▶ _PROBLEM_: Copy the text about the Ronan school lawsuit word for word, from "They allege the" to "renders defense verdict.", inclusive.
EXCERPT below:
School blamed for class-cutters’ drunken binge

Montana:

The parents of two 11-year-old boys who died of exposure and alcohol poisoning last winter after cutting class to go drink have sued Ronan Public Schools for $4 million.

They allege the school district failed in its duty “to follow its policy and protect and safeguard children that were entrusted to their care.”

The lawsuit also alleges that [the school district] has discriminated against American Indians by “failing to properly select, train and implement Native American staff who are sensitive to the disability of alcoholism,” thus making Pablo School District partially responsible “for the actions of children who were allowed to leave school and die of alcohol and hypothermia.”

(John Stromnes, “Parents sue Ronan school over deaths of their sons”, The Missoulian, Nov. 6). Update Mar. 2, 2006: jury renders defense verdict.
End of EXCERPT.
SOURCE MATERIAL below:
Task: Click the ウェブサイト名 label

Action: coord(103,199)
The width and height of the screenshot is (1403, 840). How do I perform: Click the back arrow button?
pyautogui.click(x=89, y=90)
End of SOURCE MATERIAL.
▶ _RESPONSE TO THIS TASK_:
They allege the school district failed in its duty “to follow its policy and protect and safeguard children that were entrusted to their care.”

The lawsuit also alleges that [the school district] has discriminated against American Indians by “failing to properly select, train and implement Native American staff who are sensitive to the disability of alcoholism,” thus making Pablo School District partially responsible “for the actions of children who were allowed to leave school and die of alcohol and hypothermia.”

(John Stromnes, “Parents sue Ronan school over deaths of their sons”, The Missoulian, Nov. 6). Update Mar. 2, 2006: jury renders defense verdict.